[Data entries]
━━━━━━━━━━
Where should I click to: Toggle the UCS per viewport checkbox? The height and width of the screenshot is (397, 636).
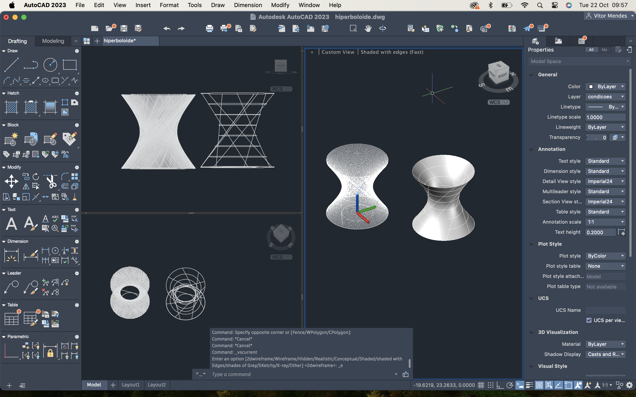coord(589,320)
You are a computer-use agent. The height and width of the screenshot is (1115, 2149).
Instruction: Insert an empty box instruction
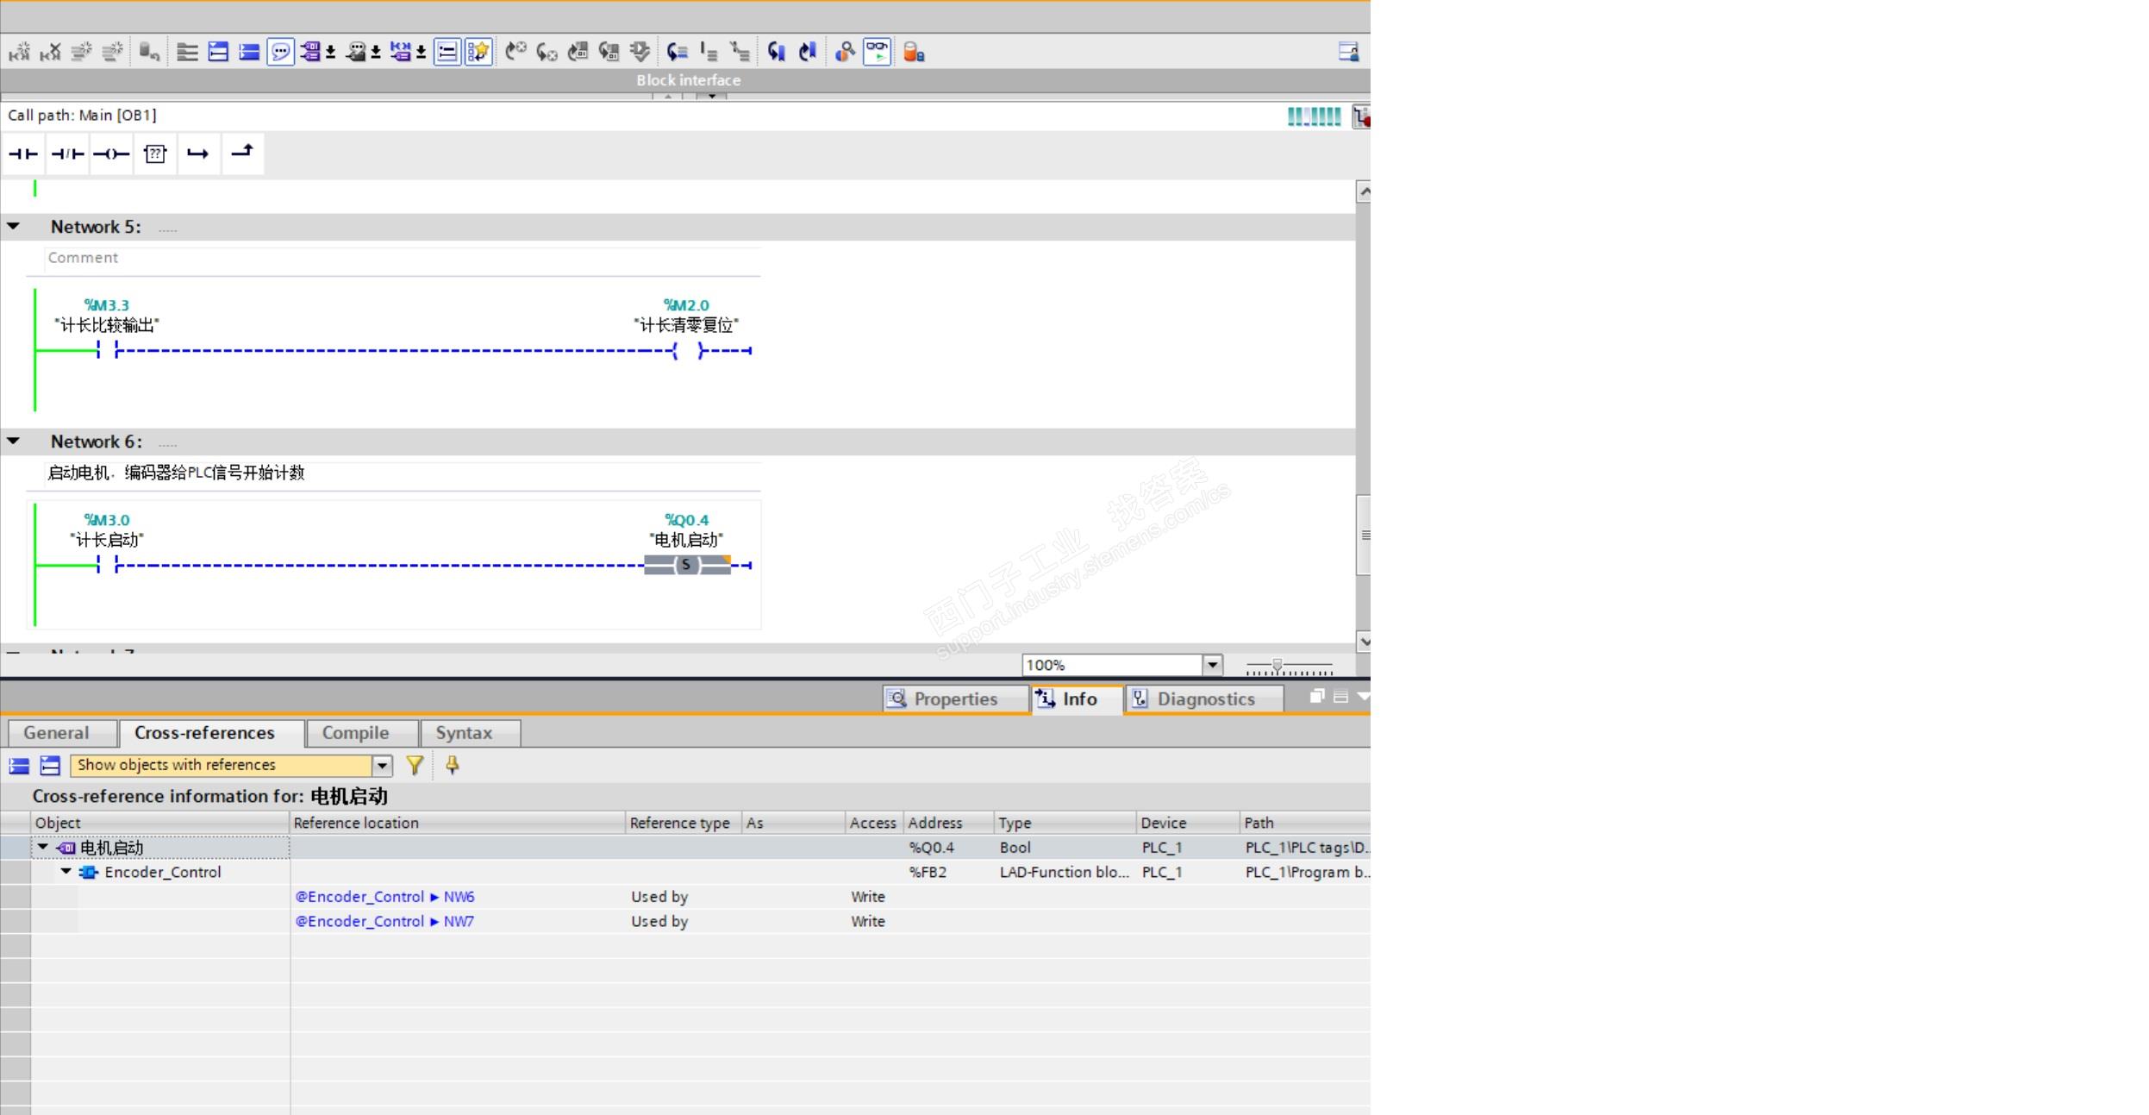(155, 154)
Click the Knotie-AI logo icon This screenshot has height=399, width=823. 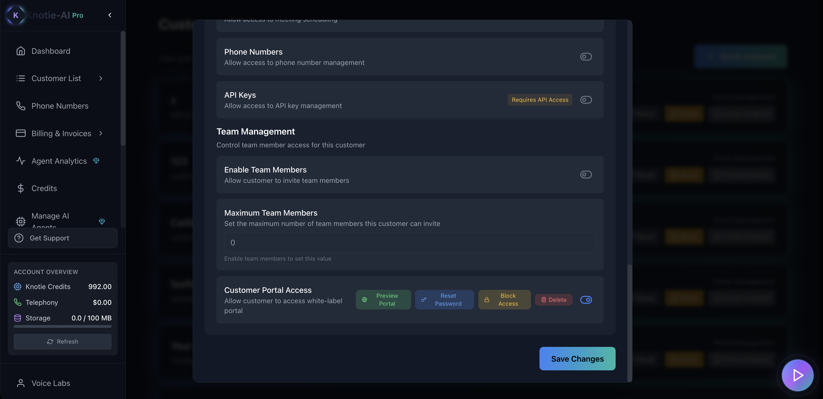pos(15,15)
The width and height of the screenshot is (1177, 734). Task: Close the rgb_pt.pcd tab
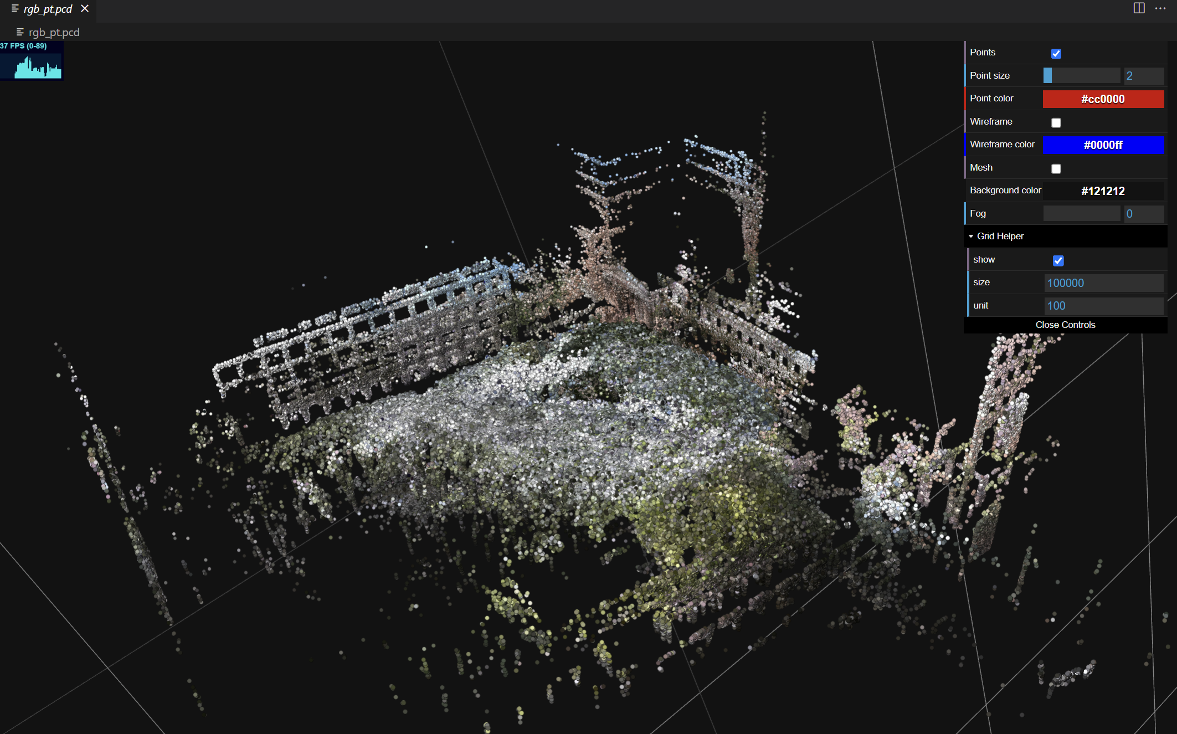pyautogui.click(x=85, y=9)
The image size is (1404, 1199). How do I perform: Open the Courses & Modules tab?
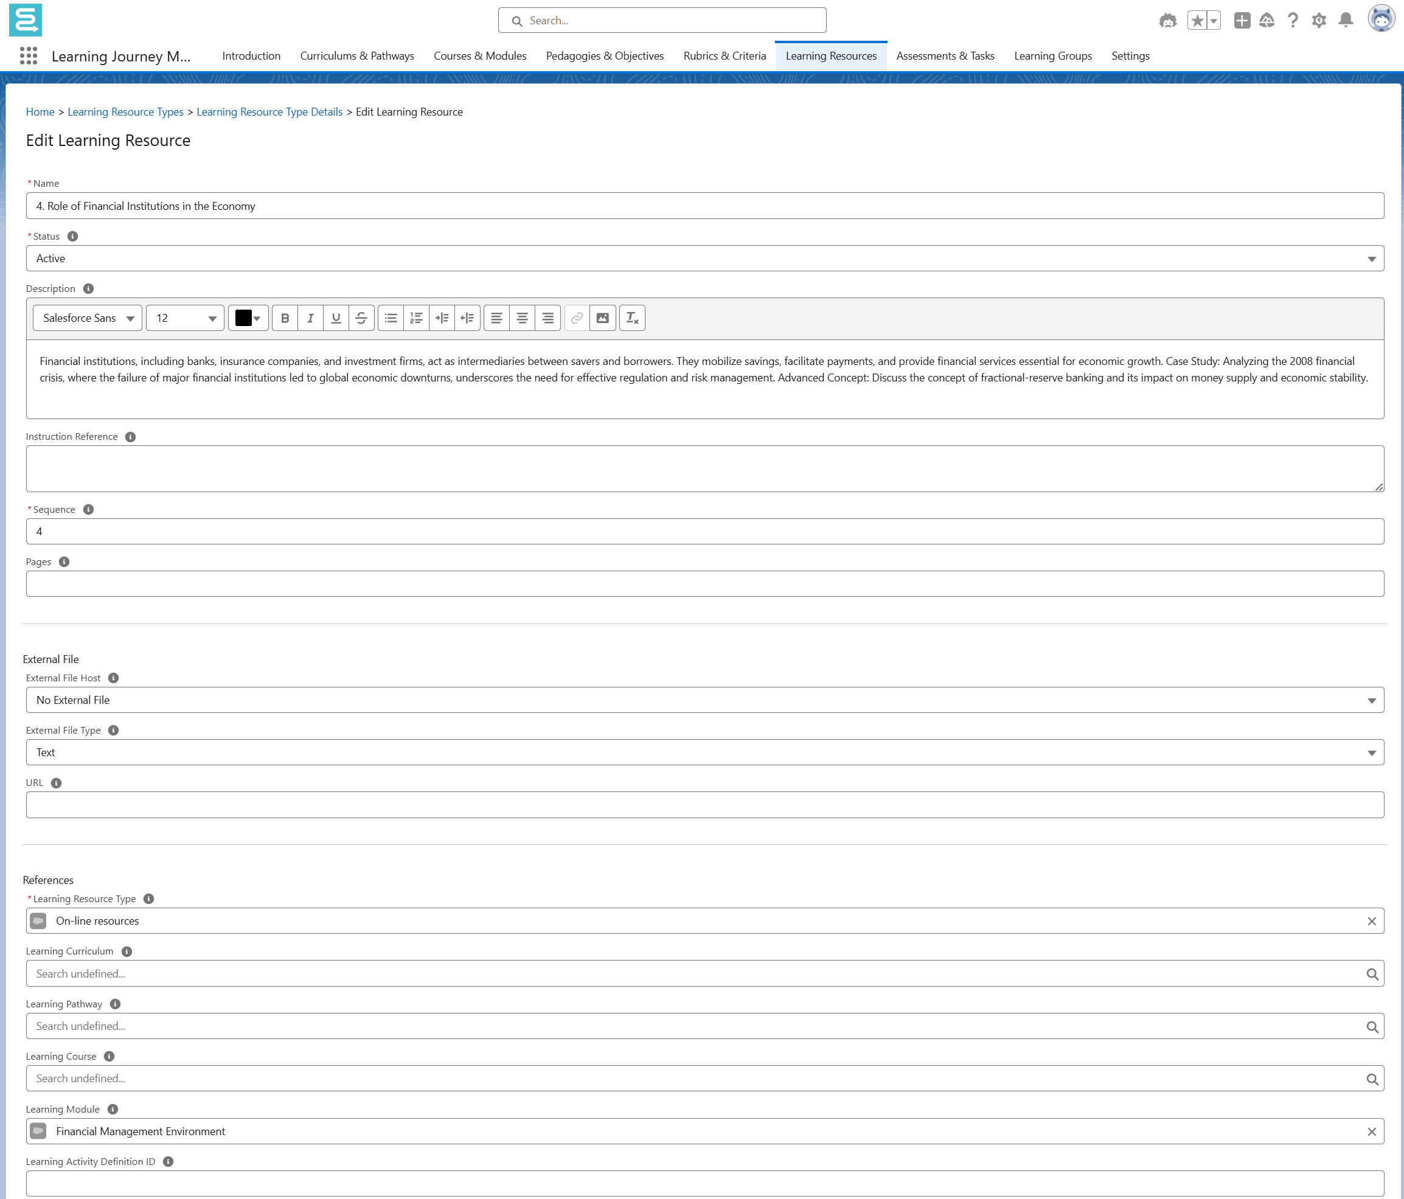point(479,56)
━━━━━━━━━━
▸ EXERCISE OBJECTIVE:
Repeat exactly and only the lines from the one holding "The width and" through the final line of the entries; no pictures.

▸ REPLY:
The width and height of the screenshot is (1177, 734). Task: Close the rgb_pt.pcd tab
pyautogui.click(x=85, y=9)
The image size is (1404, 1199). How do I perform: Open the Courses & Modules tab?
point(479,56)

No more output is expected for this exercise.